** EXERCISE REQUIREMENTS **
1. According to the account of the March mountain climb in Japan, how far away was the emergency hut on the ridge?
2. Please continue the account of the March mountain climb in Japan from its last sentence onward, in the same first-person voice.

** TEXT PROVIDED **
○ ○ ○ ○ ○
Maybe most people are just smart enough not to go climbing mountains in semi-northern Japan in March.
There were three others there in the lot; men draped with the accouterments of safe winter climbing. A voice came over an unseen PA system, announcing to no one that the ropeway was running. One of the men looked over, probably thinking I'd be taking it while wondering if I understood the announcement.
I laced up my boots, stuffed a couple of extra shirts into my cheapo backpack along with my bag of cookies and two half-liters of watered-down vegetable juice and headed for the trail head.
The mountains looming overhead wore an unsettling mix of snow and rock.



Things looked sketchy at the trail head.
The snowdrifts on the wide stone steps looked both harmless and ominous. Thirty seconds of walking and the ground was completely blanketed in white. Not very deep, I thought. Until I came to this stone torii. Normally tall enough for everyone but Yasutaka Okayama to walk under, this one didn’t leave enough room for Muggsy Bogues, even in his defensive stance. Was there really that much snow?
Yasutaka, Stone Torii, Muggsy Bogues (L to R)

Meanwhile these komainu dogs normally sit on five-foot high pedestals. And though most kinds of broadleaf ‘sasa’ bamboo sit low to the ground, there is at least one variety that reaches two meters or more. Naturally, I didn’t know what kind this one was.
The possibility of sinking through the snow and falling into a crevasse notwithstanding, I told myself I’d made the right choice today and started walking.
I told myself ‘I told you so’ when the trail reappeared. The ground underfoot was now a spring-like mix of dirt, rock, mud and shallow (I assumed) patches of snow. To the right the land fell away. Across the canyon was the steep, craggy southern face of Asahi-dake, one of the peaks of Nasu-dake. As the path curved left with the terrain another peak, Chausu-dake, came into view. Up on the ridge, a half-mile away, was the low rectangular figure of an emergency hut.
Stately Asahi-dake (R) and Surly Ken-ga-mine (L)
800 meters to the ridge. Chausu looks rather unassuming back there. Remember this view.
Emergency hut on the ridge, and a snowy traverse on the face of Ken-ga-mine. (Remember this too.) 
From a distance the ridge appeared largely free of snow (and, presumably, snow-covered crevasses). The sky was eminently, royally blue. I walked easily, excited, hoping my family had done something good with the day so far.
Cresting a mountain ridge will often bring two things: a great unfolding of the view of what lies on the other side, and a sudden blast of wind screaming up from the valley on the other side. In awe of the first, caught off guard with the second, I nearly lost my cap.
I stood looking out over that vast mountainscape, smiling inside and out. This was why I was out here. This was good. This was God.
It’s worth keeping in mind, of course, that God can be wildly unpredictable.

The Point of Today
I come to these places not just for the view, but for the value I sense in the attainment of it. For the physical immersion. For the feeling of having nothing but the air between me and a million square miles of Heaven on Earth. And while it is rather selfish, given the choice I’d have it all to myself.

Today I’d share this heaven with a few other souls. Two women and one man took turns taking pictures of each other, that vastness to the west in the background. I thought they were a group but the man soon walked off on his own, up toward Asahi-dake. I traded smiles and greetings with the women and walked after him.
○ ○ ○ ○ ○
** MATERIAL **

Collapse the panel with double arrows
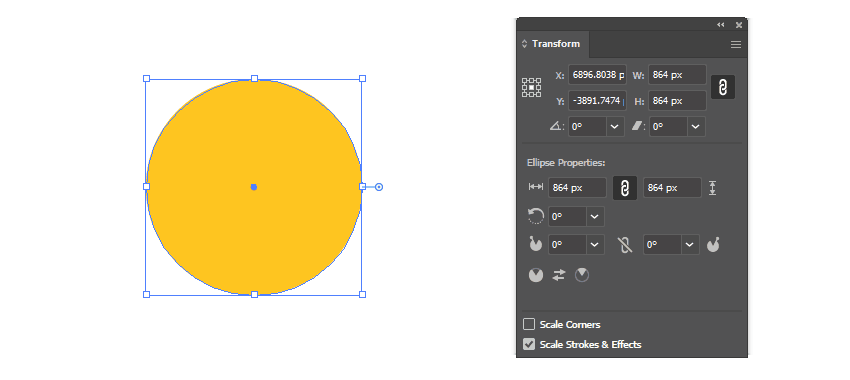The image size is (850, 380). click(720, 24)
○ ○ ○ ○ ○
** RESPONSES **
1. About a half-mile away.

2.
The rocky peaks of Asahi, draped with sparse, thin tendrils of snow, stood in earthy contrast to that fiercely blue sky. A rugged jewel, the kind of harsh beauty only Nature can create. A place some men would conquer though for me commune with is a better term.
The trail to Asahi ran up the ridge and around the eastern face of 1,799-meter Ken-ga-mine. More a protuberance than a mountain, Ken seemed intent on spiting its taller, more alluring sibling like any little brat would.
While Asahi stood proud and bare, Ken-ga-mine still clung to his thinning winter blanket. As the path rose with the mountain the trail narrowed, winding up and down, tripping over rocks and through stubborn vegetation, slipping and disappearing under that tattered layer of snow.
The man up ahead of me had crampons. He moved gingerly along, testing the snow under each step forward. Tramping along in his wake, I caught up to him pretty quick.
We exchanged greetings. He looked at my boots, noticeably devoid of spiky things. “Sugoi, ne,” he said, impressed by my courageous ability or perhaps my profound stupidity. I smiled and invited him to keep up the good work. I’d be right behind him.
I lied. I let him get ahead of me so (a) he could check the integrity (or not) of what looked from my vantage point like had a massive and fantastically treacherous snow slide, and (b) to take a couple of pictures of him. The sight of him traversing this crooked white monster was striking. Plus if he suddenly went sliding off into oblivion I could show the search party what he looked like.
This would turn out to be just a warm-up.
Magically the two women appeared behind me. They both had crampons. They smiled at my boots. "Sugoi, ne," they said.
Asahi inched closer as we navigated Ken-ga-mine’s bad attitude. On the far side of this white death slide dirt and rocks peeked out from the snow. Small trees, sticking to the general mood of the neighborhood, bristled in defiance of their high-altitude existence. Our steps quickened, our voices lightened as the path leveled out. Asahi came into fuller view as we rounded a bend – and came face to face with a traverse that ensured Ken-ga-mine would never endear himself to anyone.
(Yes, the death trap in that picture up there was just a warm-up.)
Faint tracks showed that people had not only crossed here recently, but had made it to the other side. Clearer tracks ran straight down the mountain, left by rolling clumps of snow that probably got bigger and bigger like they always do in cartoons right before rolling over and swallowing up the coyote or the curious monkey or the hiker with no crampons.
I’d encountered such a scene before – a traverse across a part of Rishiri-zan in Japan’s far north. It was the end of summer, so there was no snow. There was just a ferocious wind roaring over the ridge line above, bringing with it swirling, dirty gray clouds that added an extra element of adventure as they made it impossible to see the rocks and pebbles careening down the mountainside until it was too late.
“Sugoi, ne,” I’d said to myself as another rock flew past my face. I turned around and went back to the sunny side of Rishiri where there was no wind and no killer rocks.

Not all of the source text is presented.